Do que vêm à procura?

“Estou a desenvolver uma avaliação do impacto da presença de embarcações no comportamento dos golfinhos. Estes animais têm atitudes bastante definidas e quando há embarcações nas imediações há três possibilidades de interação: neutra; positiva (quando os golfinhos se aproximam da embarcação) e negativa (quando um grupo coeso se dispersa e mergulha mais longamente)”, explica a estudante de mestrado em biologia marinha e uma das voluntárias veteranas do projeto Golfinhos no Tejo.

Os golfinhos comuns adentram o estuário do Tejo regularmente e os comportamentos observados indicam que vêm em busca de presas para alimentação – principalmente lulas e pequenos peixes pelágicos como a sardinha, corvinas jovens e corvinata, uma espécie exótica que se encontra agora nas águas do Tejo.

Ainda que mais raros, há dias em que o espetáculo é mais aliciante, quando os cetáceos se atrevem a saltos na água. E há diversos estilos:  bowriding (quando os golfinhos nadam junto à proa de uma embarcação), skimming (quando deslizam de barriga na superfície da água, como os pinguins), saltos frontais e laterais e, mais raramente, batimentos caudais – que tanto podem significar um código de hierarquização entre o grupo como uma reação frente ao que está a acontecer ao redor.

Os comportamentos observados indicam que estes cetáceos vêm em busca de presas para alimentação. Foto: SeaEO Tours

“Temos registo de avistamentos longos, de até quatro horas, e percebemos os diferentes comportamentos – como a socialização e a deslocação”, explica ainda Iolanda Silva.

Cada avistamento é detalhado num formulário, no qual são registados o horário, a espécie, a composição do grupo, o tamanho de cada elemento e o comportamento (reações e interações). São também anotados o azimute (localização e direção), a presença de embarcações na proximidade e a sua tipologia (navios, cacilheiros, embarcações marítimo-turísticas, veleiros e embarcações de pesca).

“Houve um dia no Verão passado em que um cacilheiro parou no meio do rio para deixar passar um grupo de golfinhos!», conta a investigadora Ana Rita Luís, confirmando que tendencialmente as pessoas respeitam a presença dos golfinhos no Tejo.

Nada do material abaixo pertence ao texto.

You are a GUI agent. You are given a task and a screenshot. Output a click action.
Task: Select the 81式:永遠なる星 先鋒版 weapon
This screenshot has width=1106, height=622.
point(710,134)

Explica que “há grupos estáveis que visitam o estuário regularmente”, mas neste projeto não houve “meios para identificação dos animais, pois a distância de observação é muito grande e não conseguimos verificar as características das barbatanas dorsais que são basicamente a impressão digital de cada um”. E acrescenta que outro fator identitário é o assobio de cada golfinho, pois cada um tem um assobio-assinatura. 

Ana Rita Luís é investigadora do MARE-Ispa (Instituto Universitário de Ciências Psicológicas, Sociais e da Vida – um dos polos do Centro de Ciências do Mar e do Ambiente). Foto: Ispa

*Texto corrigido às 16:40 de 31 de março de 2023


*Nysse Arruda é jornalista especializada em náutica, autora de diversos livros sobre regatas oceânicas internacionais, fundadora e curadora do Centro de Comunicação dos Oceanos-CCOceanos – uma série de palestras livestream e presenciais a abordar os mais diversos temas relacionados com os oceanos, conectando os países de Língua Portuguesa e tornando Portugal um polo de partilha de informação atualizada sobre os oceanos.